Aim of the exercise: Please repeat the lines below exactly. Begin with the line containing "Screen dimensions: 2576x1449" and go on through the line containing "You are a computer-use agent. This".
*** Opening of Records supplied ***
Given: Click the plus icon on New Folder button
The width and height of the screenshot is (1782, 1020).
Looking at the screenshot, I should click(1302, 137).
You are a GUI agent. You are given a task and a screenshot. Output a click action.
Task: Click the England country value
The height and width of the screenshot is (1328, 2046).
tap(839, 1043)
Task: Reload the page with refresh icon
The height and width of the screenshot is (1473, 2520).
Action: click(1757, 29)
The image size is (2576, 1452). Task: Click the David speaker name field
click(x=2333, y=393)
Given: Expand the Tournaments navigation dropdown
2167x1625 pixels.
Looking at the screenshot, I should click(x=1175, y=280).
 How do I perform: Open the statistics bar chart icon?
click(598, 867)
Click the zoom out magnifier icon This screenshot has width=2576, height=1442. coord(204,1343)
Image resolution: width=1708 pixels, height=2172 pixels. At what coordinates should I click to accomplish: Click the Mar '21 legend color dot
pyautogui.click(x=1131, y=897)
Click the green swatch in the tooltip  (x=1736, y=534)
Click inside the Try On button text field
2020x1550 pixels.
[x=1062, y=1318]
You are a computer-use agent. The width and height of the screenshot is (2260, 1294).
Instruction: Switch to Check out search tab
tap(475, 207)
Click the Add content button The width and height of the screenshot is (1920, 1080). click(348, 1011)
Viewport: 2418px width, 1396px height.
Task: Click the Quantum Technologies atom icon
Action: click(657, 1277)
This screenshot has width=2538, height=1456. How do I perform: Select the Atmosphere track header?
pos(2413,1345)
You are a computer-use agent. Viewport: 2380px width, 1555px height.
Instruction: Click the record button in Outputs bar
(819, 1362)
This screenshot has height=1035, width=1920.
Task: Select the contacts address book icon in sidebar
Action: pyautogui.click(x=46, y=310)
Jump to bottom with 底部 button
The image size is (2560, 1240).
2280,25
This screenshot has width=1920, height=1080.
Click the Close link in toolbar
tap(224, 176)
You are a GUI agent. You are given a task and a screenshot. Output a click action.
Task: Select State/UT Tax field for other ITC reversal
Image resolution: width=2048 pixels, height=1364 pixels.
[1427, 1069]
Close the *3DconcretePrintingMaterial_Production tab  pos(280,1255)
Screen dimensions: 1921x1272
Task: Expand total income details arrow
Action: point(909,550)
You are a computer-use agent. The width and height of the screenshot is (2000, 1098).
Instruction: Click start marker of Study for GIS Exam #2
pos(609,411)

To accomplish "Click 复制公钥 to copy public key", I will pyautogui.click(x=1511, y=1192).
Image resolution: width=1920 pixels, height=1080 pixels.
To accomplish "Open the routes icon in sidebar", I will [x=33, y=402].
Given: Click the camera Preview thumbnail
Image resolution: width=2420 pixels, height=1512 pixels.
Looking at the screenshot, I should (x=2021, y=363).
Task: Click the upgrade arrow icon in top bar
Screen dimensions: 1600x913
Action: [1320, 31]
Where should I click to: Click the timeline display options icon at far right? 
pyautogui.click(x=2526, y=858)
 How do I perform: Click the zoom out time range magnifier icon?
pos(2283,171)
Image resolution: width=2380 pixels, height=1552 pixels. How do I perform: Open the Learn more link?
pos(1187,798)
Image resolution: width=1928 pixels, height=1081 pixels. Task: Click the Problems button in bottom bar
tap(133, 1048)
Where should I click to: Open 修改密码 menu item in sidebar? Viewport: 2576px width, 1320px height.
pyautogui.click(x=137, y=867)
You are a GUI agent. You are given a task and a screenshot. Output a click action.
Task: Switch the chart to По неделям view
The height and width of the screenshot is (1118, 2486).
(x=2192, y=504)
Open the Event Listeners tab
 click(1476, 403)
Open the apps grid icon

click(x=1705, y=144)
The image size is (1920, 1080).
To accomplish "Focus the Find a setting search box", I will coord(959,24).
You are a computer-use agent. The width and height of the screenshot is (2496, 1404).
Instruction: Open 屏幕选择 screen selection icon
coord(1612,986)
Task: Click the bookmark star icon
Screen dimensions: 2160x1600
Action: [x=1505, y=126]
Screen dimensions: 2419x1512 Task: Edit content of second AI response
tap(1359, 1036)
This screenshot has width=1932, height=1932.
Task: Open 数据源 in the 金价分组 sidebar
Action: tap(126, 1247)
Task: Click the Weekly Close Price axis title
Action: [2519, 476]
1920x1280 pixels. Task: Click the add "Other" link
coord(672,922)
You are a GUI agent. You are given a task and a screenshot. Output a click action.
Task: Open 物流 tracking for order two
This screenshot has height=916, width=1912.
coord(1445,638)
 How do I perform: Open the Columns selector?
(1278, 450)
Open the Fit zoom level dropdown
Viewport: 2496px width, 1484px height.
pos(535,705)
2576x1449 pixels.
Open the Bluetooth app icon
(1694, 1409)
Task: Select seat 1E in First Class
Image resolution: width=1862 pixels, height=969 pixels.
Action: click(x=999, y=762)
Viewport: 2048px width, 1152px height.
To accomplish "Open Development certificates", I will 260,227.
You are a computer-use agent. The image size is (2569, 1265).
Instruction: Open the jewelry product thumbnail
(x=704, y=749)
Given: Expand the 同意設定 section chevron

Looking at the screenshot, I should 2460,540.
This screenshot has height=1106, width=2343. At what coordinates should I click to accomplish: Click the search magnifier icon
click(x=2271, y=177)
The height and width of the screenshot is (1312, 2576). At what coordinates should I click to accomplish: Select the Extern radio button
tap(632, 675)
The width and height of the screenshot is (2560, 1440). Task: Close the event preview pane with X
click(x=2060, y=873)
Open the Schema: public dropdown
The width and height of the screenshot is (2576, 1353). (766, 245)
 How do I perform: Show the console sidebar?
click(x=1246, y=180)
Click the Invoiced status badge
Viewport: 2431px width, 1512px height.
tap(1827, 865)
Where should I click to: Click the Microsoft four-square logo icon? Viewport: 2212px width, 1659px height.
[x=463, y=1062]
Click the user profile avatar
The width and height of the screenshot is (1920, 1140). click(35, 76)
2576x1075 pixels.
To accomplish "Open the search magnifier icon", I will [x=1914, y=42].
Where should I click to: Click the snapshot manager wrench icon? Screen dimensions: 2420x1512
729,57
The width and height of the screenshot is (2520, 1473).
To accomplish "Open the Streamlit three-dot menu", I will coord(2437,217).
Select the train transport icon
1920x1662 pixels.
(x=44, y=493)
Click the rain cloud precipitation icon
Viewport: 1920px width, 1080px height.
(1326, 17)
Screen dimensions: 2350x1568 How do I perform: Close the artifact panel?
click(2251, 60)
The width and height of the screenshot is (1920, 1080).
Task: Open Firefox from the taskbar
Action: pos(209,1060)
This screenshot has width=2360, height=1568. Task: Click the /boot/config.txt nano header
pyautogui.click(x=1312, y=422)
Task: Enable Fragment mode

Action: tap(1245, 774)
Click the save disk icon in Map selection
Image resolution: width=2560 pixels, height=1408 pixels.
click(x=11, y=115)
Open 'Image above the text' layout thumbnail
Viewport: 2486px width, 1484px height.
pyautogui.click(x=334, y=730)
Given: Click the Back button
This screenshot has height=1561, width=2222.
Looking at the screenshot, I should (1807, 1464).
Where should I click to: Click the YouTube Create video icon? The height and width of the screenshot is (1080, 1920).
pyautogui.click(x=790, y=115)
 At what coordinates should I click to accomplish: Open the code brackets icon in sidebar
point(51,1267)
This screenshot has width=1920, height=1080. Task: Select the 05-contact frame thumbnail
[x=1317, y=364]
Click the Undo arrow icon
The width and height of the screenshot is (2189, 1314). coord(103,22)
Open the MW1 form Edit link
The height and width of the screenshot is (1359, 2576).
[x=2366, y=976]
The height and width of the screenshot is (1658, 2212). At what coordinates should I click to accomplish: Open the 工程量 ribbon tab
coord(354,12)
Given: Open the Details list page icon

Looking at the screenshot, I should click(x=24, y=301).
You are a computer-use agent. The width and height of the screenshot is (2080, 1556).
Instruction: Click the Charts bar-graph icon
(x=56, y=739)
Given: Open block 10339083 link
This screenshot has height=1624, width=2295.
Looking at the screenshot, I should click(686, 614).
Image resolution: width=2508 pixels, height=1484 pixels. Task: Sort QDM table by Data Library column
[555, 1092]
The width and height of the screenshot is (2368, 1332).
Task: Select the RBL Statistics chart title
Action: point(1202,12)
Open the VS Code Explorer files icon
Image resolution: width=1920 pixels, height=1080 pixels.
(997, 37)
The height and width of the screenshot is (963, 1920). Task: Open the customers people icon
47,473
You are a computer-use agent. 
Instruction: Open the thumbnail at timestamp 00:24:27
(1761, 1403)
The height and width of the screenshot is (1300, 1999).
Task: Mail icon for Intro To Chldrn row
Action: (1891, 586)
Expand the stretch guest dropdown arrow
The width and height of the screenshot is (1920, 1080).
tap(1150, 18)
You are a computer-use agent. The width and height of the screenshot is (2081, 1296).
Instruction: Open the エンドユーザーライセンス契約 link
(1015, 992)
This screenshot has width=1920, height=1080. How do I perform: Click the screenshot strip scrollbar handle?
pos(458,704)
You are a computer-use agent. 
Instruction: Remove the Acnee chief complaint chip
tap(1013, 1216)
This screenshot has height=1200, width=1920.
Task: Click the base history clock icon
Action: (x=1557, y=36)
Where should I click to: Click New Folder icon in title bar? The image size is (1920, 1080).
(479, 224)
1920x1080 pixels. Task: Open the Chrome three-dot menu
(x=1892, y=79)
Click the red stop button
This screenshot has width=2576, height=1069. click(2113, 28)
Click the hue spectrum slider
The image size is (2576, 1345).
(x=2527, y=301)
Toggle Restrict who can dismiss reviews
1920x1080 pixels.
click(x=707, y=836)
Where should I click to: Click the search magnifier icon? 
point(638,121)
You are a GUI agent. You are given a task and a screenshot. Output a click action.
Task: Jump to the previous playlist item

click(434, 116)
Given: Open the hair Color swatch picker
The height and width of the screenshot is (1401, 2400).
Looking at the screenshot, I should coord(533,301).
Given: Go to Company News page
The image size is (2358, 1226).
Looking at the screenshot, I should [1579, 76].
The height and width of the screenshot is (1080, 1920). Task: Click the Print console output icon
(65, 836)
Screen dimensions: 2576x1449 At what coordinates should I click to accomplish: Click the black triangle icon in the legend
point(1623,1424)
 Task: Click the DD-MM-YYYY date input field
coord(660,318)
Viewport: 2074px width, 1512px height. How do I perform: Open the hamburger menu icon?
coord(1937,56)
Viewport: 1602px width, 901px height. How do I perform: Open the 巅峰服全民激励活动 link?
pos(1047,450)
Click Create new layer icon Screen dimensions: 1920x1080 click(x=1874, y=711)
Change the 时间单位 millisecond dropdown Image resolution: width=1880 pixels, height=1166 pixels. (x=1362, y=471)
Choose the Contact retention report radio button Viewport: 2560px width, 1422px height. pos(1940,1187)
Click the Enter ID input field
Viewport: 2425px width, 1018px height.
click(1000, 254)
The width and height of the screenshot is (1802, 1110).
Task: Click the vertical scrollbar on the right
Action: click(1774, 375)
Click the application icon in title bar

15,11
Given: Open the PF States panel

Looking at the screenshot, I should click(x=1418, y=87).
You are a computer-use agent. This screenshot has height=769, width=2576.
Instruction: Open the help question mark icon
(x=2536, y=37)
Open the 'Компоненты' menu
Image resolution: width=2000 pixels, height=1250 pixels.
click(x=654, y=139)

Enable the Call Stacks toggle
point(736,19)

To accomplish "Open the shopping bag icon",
*** Close of Records supplied ***
Output:
Screen dimensions: 2576x1449 At what coordinates should I click to accomplish: Click the black triangle icon in the legend
point(1623,1424)
 Task: Click the DD-MM-YYYY date input field
coord(660,318)
Viewport: 2074px width, 1512px height. How do I perform: Open the hamburger menu icon?
coord(1937,56)
Viewport: 1602px width, 901px height. How do I perform: Open the 巅峰服全民激励活动 link?
pos(1047,450)
Click Create new layer icon Screen dimensions: 1920x1080 click(x=1874, y=711)
Change the 时间单位 millisecond dropdown Image resolution: width=1880 pixels, height=1166 pixels. (x=1362, y=471)
Choose the Contact retention report radio button Viewport: 2560px width, 1422px height. pos(1940,1187)
Click the Enter ID input field
Viewport: 2425px width, 1018px height.
click(1000, 254)
The width and height of the screenshot is (1802, 1110).
Task: Click the vertical scrollbar on the right
Action: click(1774, 375)
Click the application icon in title bar

15,11
Given: Open the PF States panel

Looking at the screenshot, I should click(x=1418, y=87).
You are a computer-use agent. This screenshot has height=769, width=2576.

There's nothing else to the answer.